Abstract
Introduction:
Living donor transplantation of kidneys accounts for one quarter of transplants performed in the United States. Careful screening of psychiatric history is a standard part of the donor evaluation. Little is known about the impact of psychiatric history on post-donation course and pain experience.
Research Question:
This study investigated whether psychiatric history was associated with pain and related outcomes among living kidney donors.
Design:
A retrospective medical record review was conducted of 75 living kidney donors who underwent laparoscopic donor nephrectomy. All donor candidates completed a psychological evaluation and were approved for donation by a multidisciplinary committee. History of psychiatric diagnosis and psychiatric medication use were obtained from donors’ psychological evaluation reports.
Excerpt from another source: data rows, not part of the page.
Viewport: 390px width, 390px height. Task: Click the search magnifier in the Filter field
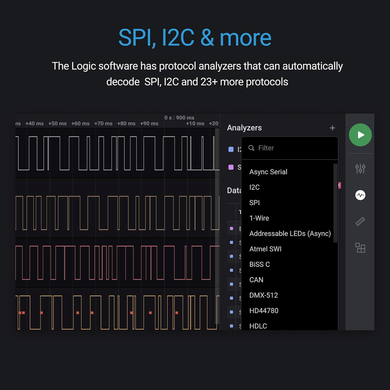point(251,148)
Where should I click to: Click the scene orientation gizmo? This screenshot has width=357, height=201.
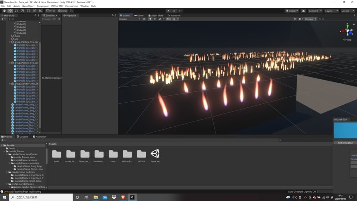click(347, 31)
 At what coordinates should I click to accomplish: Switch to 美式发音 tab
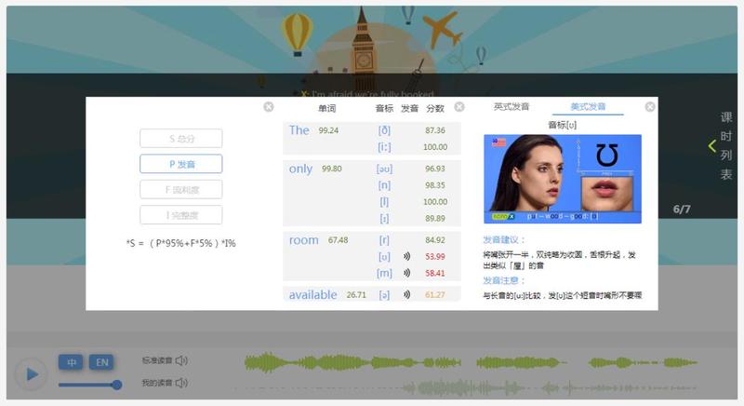coord(588,107)
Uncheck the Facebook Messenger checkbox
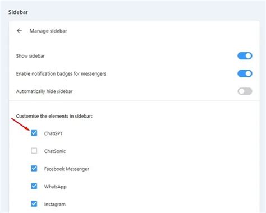This screenshot has width=266, height=213. [34, 168]

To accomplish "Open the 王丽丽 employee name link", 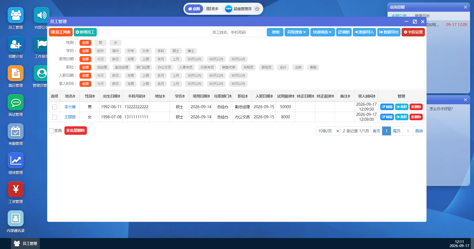I will tap(70, 117).
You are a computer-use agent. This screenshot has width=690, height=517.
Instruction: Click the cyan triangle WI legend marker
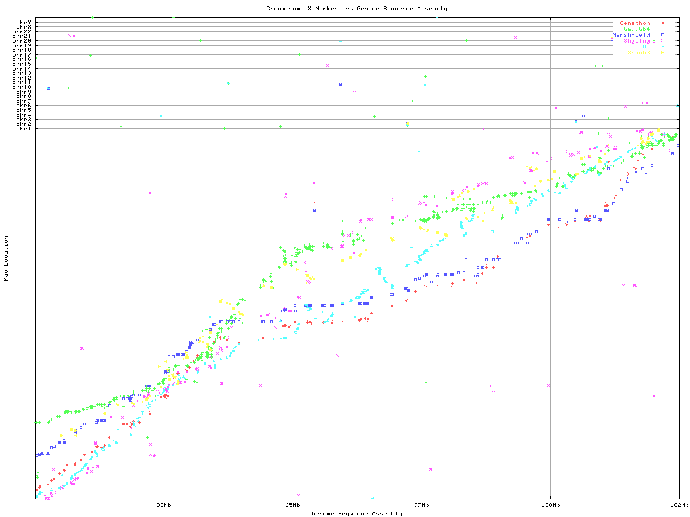(x=663, y=47)
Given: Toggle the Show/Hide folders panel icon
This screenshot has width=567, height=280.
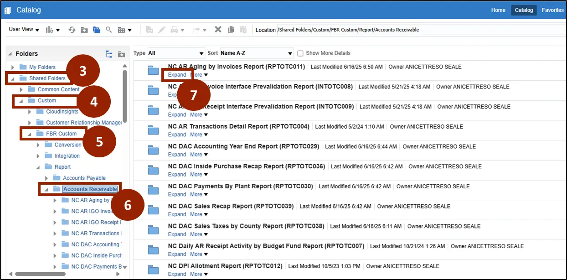Looking at the screenshot, I should click(x=96, y=30).
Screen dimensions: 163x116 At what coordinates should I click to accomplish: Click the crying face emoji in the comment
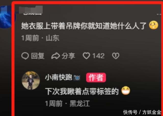click(x=154, y=25)
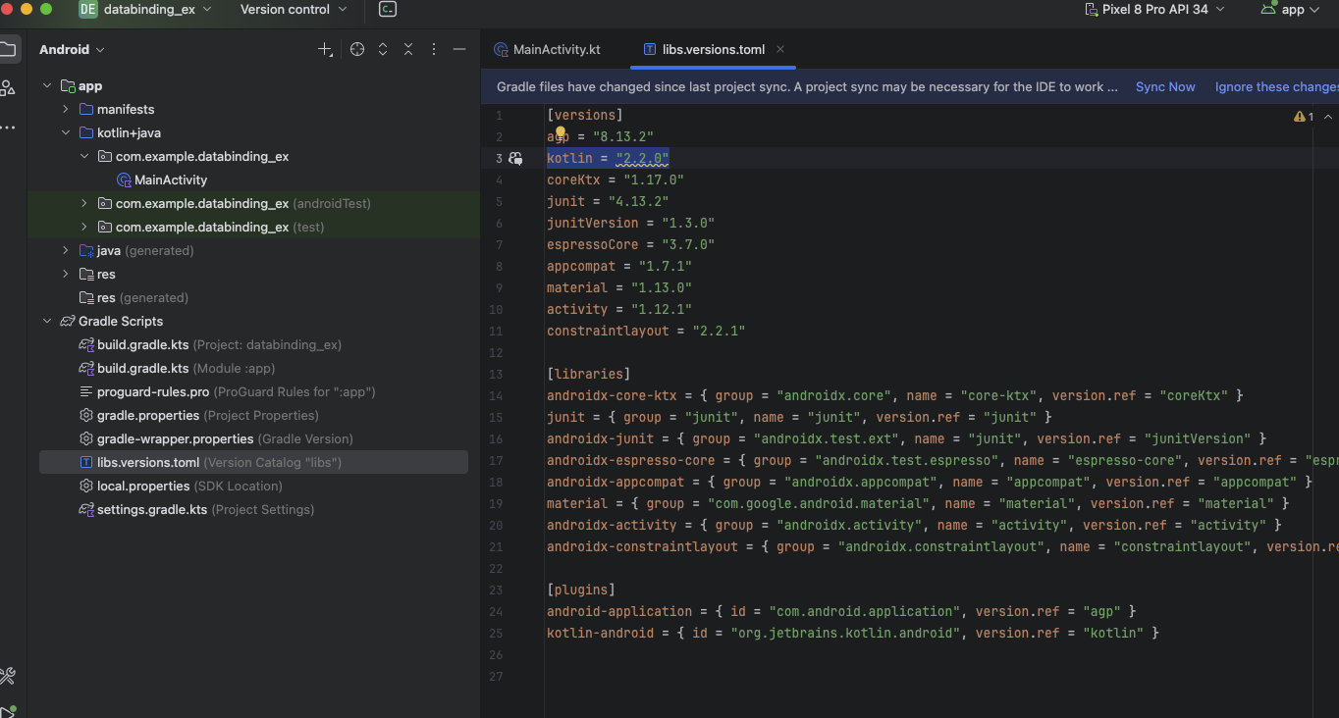This screenshot has width=1339, height=718.
Task: Collapse all nodes in the Project panel
Action: coord(408,49)
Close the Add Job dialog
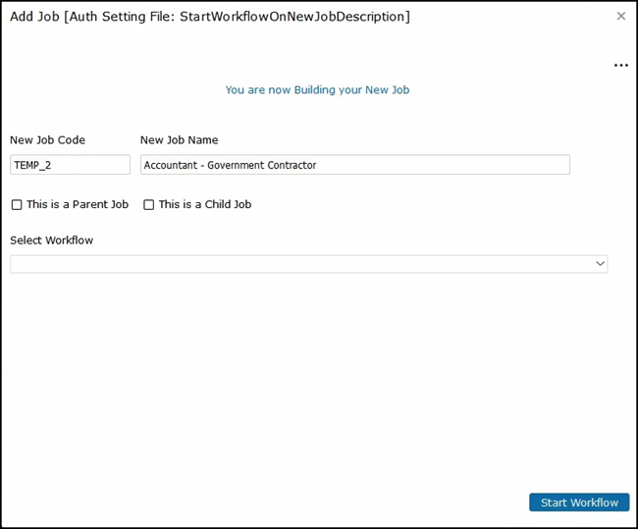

Data on pain and related outcomes (ie, history of prescribed pain medication, post-donation pain, opioid use, length of hospital stay, post-donation emergency department visits), as well as demographic and donation-related characteristics were also abstracted from medical records.
Results:
Psychiatric history, including current or historical psychiatric diagnosis or psychiatric medication use, in living kidney donors who were evaluated and approved for donation by a transplant psychologist was not associated with greater perceived pain, greater use of opioid pain medication in the post-operative period, longer hospital stays, or more frequent post-donation emergency department visits.
Discussion:
The findings demonstrate that carefully screened donors with a psychiatric history have comparable pain-related outcomes as donors without a psychiatric history. This study highlights the importance of the pre-donation psychological evaluation in promoting positive postdonation outcomes through careful selection of donor candidates.